Details
Diff Detail
Event Timeline
Ok let's explain what's going on.
We're basically realizing that most unsafe patterns aren't fixable without additional context. The original design was like
"Suppose we see arr[n] in the code. This is both an indication that the code is unsafe, and an acknowledgement that this use of arr doesn't require fixing as all safe containers will act as a drop-in replacement."
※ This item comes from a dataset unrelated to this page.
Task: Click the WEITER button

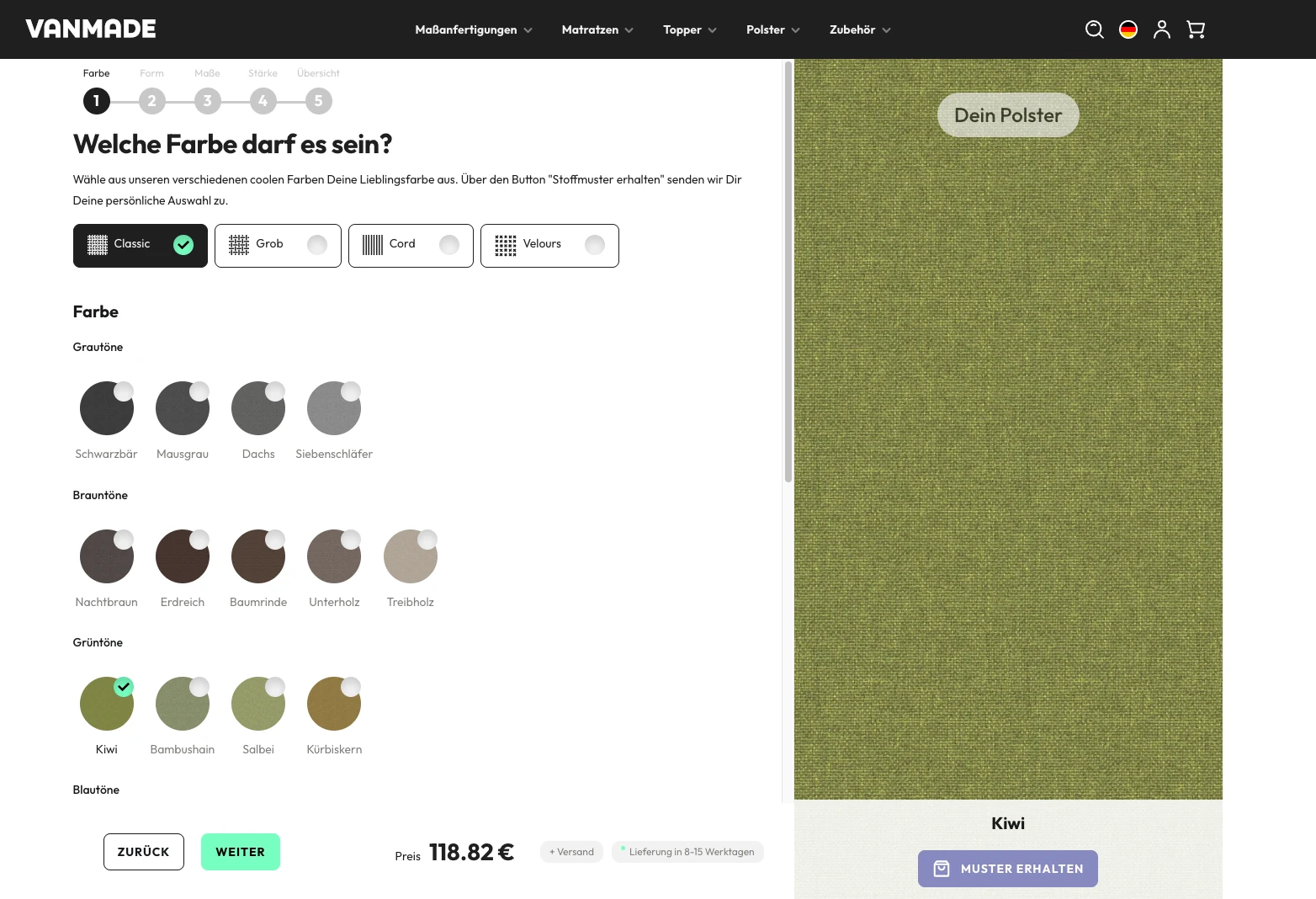Action: 241,852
This isn't correct though, because overloaded operator [] is very different from raw operator []. Namely, if the array has N elements, then &arr[N] is valid code when the operator is raw but undefined behavior when the operator is overloaded (which would be caught by -fsanitize=library as a hard crash). Therefore, even though arr[n] is an unsafe pattern, we cannot actually fix it until we discover more context, such as an implicit lvalue-to-rvalue conversion of the subscript result.
Well, technically, we can always "fix" expression arr[n] by replacing it with arr.data()[n]. We don't even need to include [n] in our context, we can replace any occurrence of arr with arr.data() and call it a day. Such "fix", even though it works in every context, is hovewer a "low-quality" fix because it defeats the purpose of safe buffer usage: the container will no longer be able to check bounds in this operation at runtime.
Of course, in some contexts such "low-quality fix" may be the only possible fix.
Which naturally leads to the idea of fixable gadgets acting as "refinements" of each other: out of all gadgets that consume the given use of the variable we could pick the one that acknowledges the most context, because it provides the most high-quality fix. This could potentially save us some work, but it could also lead to sometimes emitting low-quality fixits when manual user intervention would have led to much better code. This would also maintain the uniformity between unsafe and safe gadgets: unsafe gadgets are still fixable gadgets, just most of them will be "refined" later.
Another solution could be to turn gadgets inside out by using ParentMap to discover the context as part of fixit. Such solution is prone to rapidly getting out of control when contexts of different variable use sites start overlapping (eg. in expressions like ptr1 = ptr2).
So for now, in order to avoid overengineering, we stick to a very simple approach instead: keep unsafe gadgets completely separate, not use them for fixit generation at all. Don't have gadgets refine each other, but only implement gadgets that capture *all* the necessary context. Now the only thing they have in common with safe gadgets is that they both are represented as ASTMatcher-based patterns for which the code can be easily scanned. Therefore the getFixits() method gets moved to the safe gadget interface, and unsafe gadgets don't even need to worry about it. If an unsafe gadget turns out to be fixable without additional context, it will have to be duplicated as safe gadget. But this is fine because that's like 1-2 extra classes in a hierarchy of ~30.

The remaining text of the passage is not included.